Her ne kadar eskiye göre kötü ve zor günler yaşansa da, bu kalıcı değildir. İnsanlık geçmişten aldığı deneyimle, mutlak ileriye doğru bir ivme kazanacaktır. Kısacası tarihin tekerleğini geriye çevirme olanağı yoktur. Sadece geçici bir süre durağanlaşabilir, hızı yavaşlatılabilir.

Buradan bakınca; “Neden eski Türkiye’yi arar olduk diye soracaksınız. Aslında yeni Türkiye’de daha iyiye, güzele, başarıya, liyakata, kalkınmaya gitmemiz gerekirdi” diyeceksiniz. Nedenlerini somut örneklerle açıklayalım.

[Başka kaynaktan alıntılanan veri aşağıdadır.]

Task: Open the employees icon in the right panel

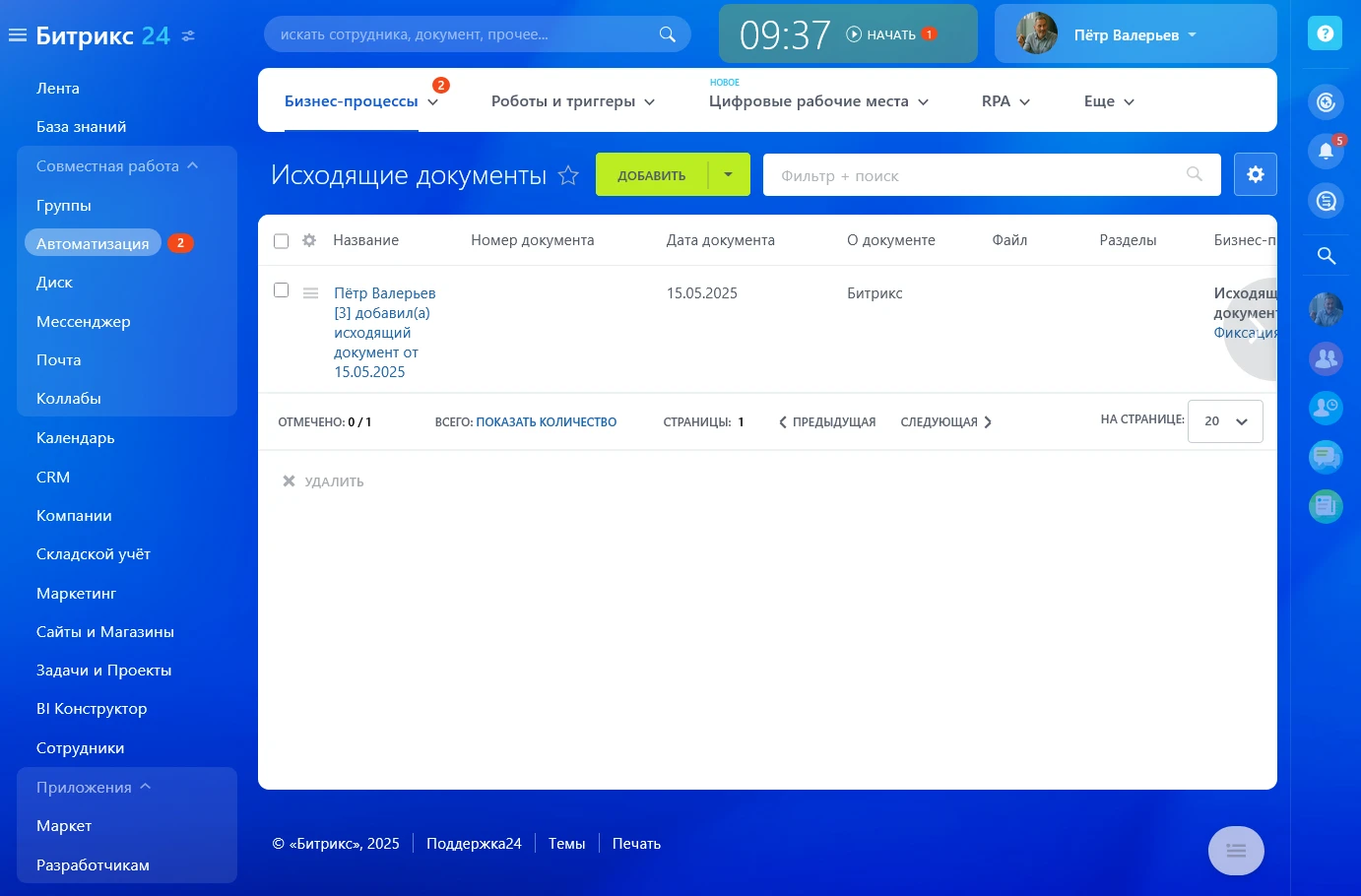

Yeni Türkiye’de geçtiğimiz hafta Bankacılık Düzenleme ve Denetleme Kurumu (BDDK) başkan yardımcısı evlendi. Allah mesut ve bahtiyar eylesin. BDDK denetimi altında olan finans kuruluşlarına davetiye gönderiyor. “Bu özel günümde sizi de aramızda görmek istiyoruz” diyor. Haliyle denetimi altındaki banka yöneticileri sıkıysa katılmasın. Tören aslında gazetelerin yazdığına göre sadece takı merasimi için düzenlenmiş, oturacak sandalye bile yokmuş. Bankaların üst düzey yöneticileri uzun uzun takı kuyruğuna giriyorlar. Bankacılık tarihi böyle para toplama ve takı kuyruğu görmemiş.

Doğrusu etik olup olmaması bir yana “Devlet memurları hediye alamaz” diye kanun var, madde var. Diğer yandan fotoğrafı biraz daha büyütelim. Dünya liderimiz iktidara gelince küçük oğlunu evlendirdi. Düğünü Lütfi Kırdar Kongre Sarayında yaptı. Törene 9 bin kişi katıldı. 19 televizyon haber kanalı 22 saat yayın yaptı. Sonra aynı salonda büyük kızını evlendirdi bu defa törene 7 bin kişi katıldı. “Çiçek gönderilmesin Çocuk Esirgeme Kurumuna bağış yapılsın” diye ilan verildiği halde, gazeteciler araştırma yaptı Çocuk Esirgeme Kurumuna bağış sıfır, fakat herkesin adını yazarak gönderdiği çiçekleri kamyonlarla taşıdılar. Bunlar yeni Türkiye örnekleri.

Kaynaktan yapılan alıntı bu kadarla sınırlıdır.